-- Given instruction --
Swap "avatar" for "account" in the material between the lines holding "You are a GUI" and "pyautogui.click(x=906, y=31)", inclusive, and write those lines out again with nothing else changed. Leave the pictures out.

-- Data for this task --
>>>>>

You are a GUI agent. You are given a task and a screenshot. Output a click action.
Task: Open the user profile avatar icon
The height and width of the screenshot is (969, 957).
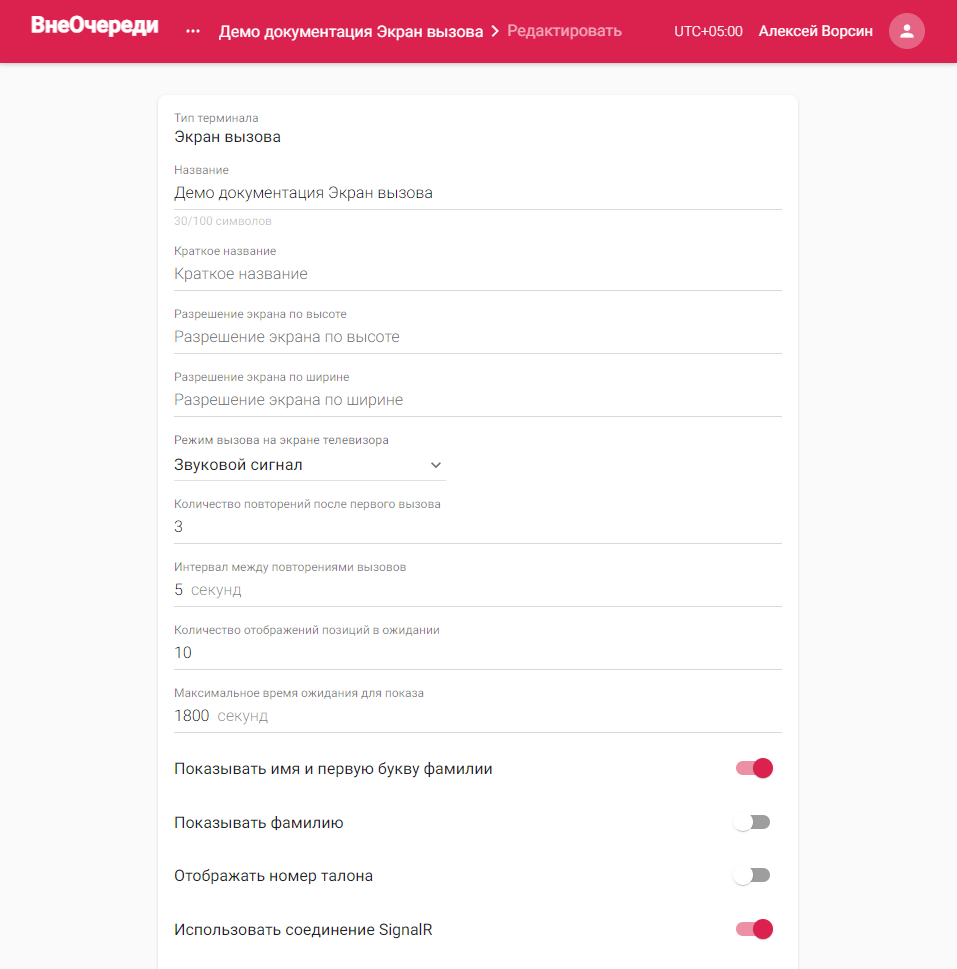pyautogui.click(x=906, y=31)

<<<<<
>>>>>

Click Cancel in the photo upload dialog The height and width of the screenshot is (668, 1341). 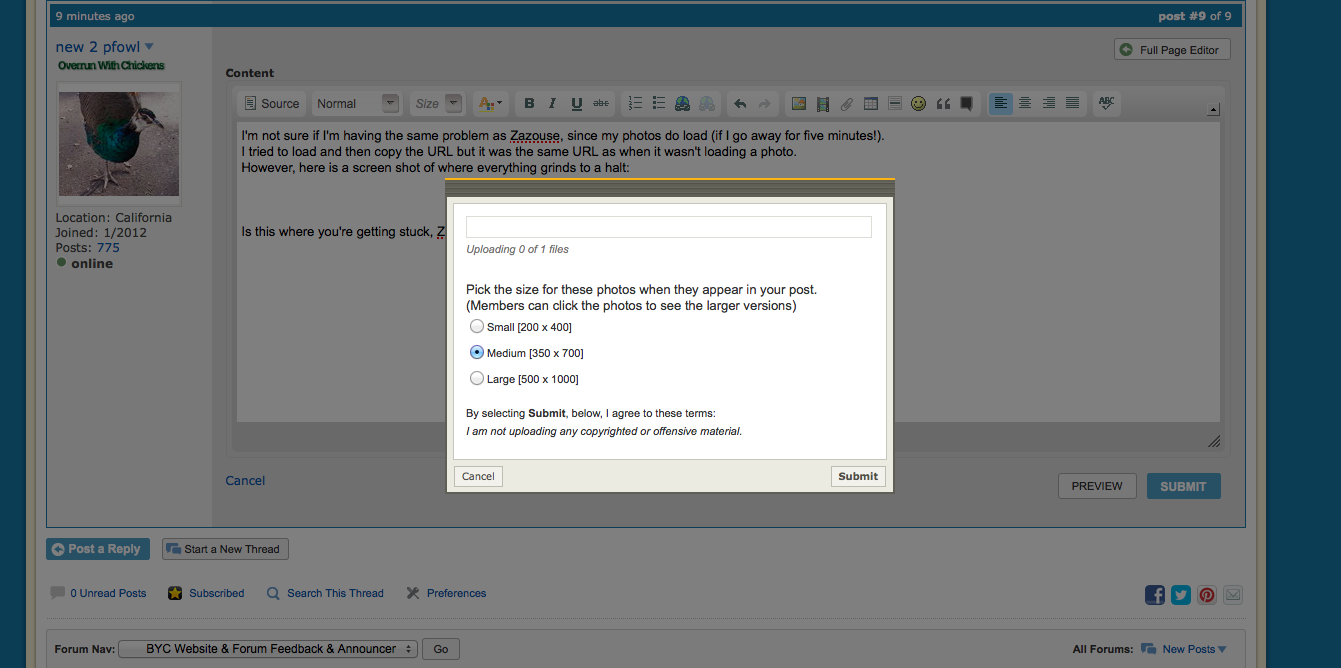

<<<<<
>>>>>

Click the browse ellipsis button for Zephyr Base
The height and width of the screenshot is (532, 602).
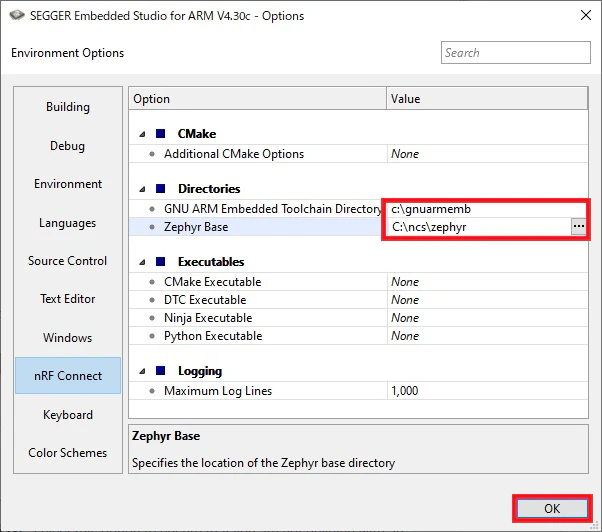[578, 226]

<<<<<

-- Output below --
You are a GUI agent. You are given a task and a screenshot. Output a click action.
Task: Open the user profile account icon
The height and width of the screenshot is (969, 957).
pyautogui.click(x=906, y=31)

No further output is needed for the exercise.